AUFGABE UND VORGABEN:
Gib bitte den Abschnitt des Textauszugs wieder, der mit den Worten „## turbosnake (22.“ beginnt und mit „einige DLCs gibt.“ schließt. Tausche darin „Rabatt“ gegen „Preisnachlass“ aus.

TEXTAUSZUG:

# Ist es Geldverschwendung Spiele zum Release zu kaufen?



## turbosnake (22. Dezember 2012)

Moin,
mich intressiert eure Meinung zu  der Frage. 
Meine Antwort ist eindeutig Ja, vor allem aus diesen Gründen:
1)Bugs, die sind dann noch da
2) Preis, da gibt es zT nach 1 Monat 50% Rabatt
3) Man haut dann noch mal viel Geld raus, da es einige DLCs gibt.


----------



## Dr Bakterius (22. Dezember 2012)

Meist gibt es ja schon Patche bevor das Games im Regal steht, und meist bei der Neuerscheinung werden Games doch mal eher günstiger verkauft.


----------



## Kerkilabro (22. Dezember 2012)

Von mir auch ein klares *JA*. Es sei denn der Keystore hat das Game wieder für´n 10er bereit stehen. 
Farcry 3 hab ich auch für 25€ vom Keystore bekommen weil ich es unbedingt haben wollte, wurde aber vom Spiel her enttäuscht. Ja, grafik ist nicht alles . Dennoch gespart habe ich ja


----------



## OctoCore (22. Dezember 2012)

DATENSATZAUSZÜGE:

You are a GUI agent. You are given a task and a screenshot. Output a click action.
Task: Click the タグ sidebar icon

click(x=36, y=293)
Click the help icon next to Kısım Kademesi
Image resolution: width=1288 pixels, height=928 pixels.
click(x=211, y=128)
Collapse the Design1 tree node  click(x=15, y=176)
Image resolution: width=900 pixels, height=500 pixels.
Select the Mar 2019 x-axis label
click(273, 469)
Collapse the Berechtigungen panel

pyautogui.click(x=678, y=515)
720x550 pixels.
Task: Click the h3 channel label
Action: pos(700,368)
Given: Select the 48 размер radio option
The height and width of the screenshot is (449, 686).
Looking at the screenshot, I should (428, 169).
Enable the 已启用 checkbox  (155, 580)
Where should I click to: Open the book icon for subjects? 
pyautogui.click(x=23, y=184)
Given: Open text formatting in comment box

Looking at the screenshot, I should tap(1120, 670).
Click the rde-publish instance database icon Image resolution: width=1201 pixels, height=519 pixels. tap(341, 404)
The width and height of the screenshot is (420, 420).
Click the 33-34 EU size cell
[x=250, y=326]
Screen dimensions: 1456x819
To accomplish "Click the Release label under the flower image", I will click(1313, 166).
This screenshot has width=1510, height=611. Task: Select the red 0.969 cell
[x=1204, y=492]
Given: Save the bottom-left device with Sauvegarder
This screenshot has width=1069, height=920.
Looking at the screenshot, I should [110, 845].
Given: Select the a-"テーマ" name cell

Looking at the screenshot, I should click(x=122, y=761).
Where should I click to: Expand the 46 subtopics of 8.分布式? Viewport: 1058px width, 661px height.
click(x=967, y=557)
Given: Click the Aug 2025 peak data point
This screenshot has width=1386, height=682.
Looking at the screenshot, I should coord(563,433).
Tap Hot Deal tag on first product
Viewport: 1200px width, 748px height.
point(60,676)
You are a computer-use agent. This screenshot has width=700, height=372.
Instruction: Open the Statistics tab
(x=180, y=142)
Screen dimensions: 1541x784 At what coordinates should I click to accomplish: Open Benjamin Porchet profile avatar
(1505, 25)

VOLLSTÄNDIGE AUSGABE:
## turbosnake (22. Dezember 2012)

Moin,
mich intressiert eure Meinung zu  der Frage. 
Meine Antwort ist eindeutig Ja, vor allem aus diesen Gründen:
1)Bugs, die sind dann noch da
2) Preis, da gibt es zT nach 1 Monat 50% Preisnachlass
3) Man haut dann noch mal viel Geld raus, da es einige DLCs gibt.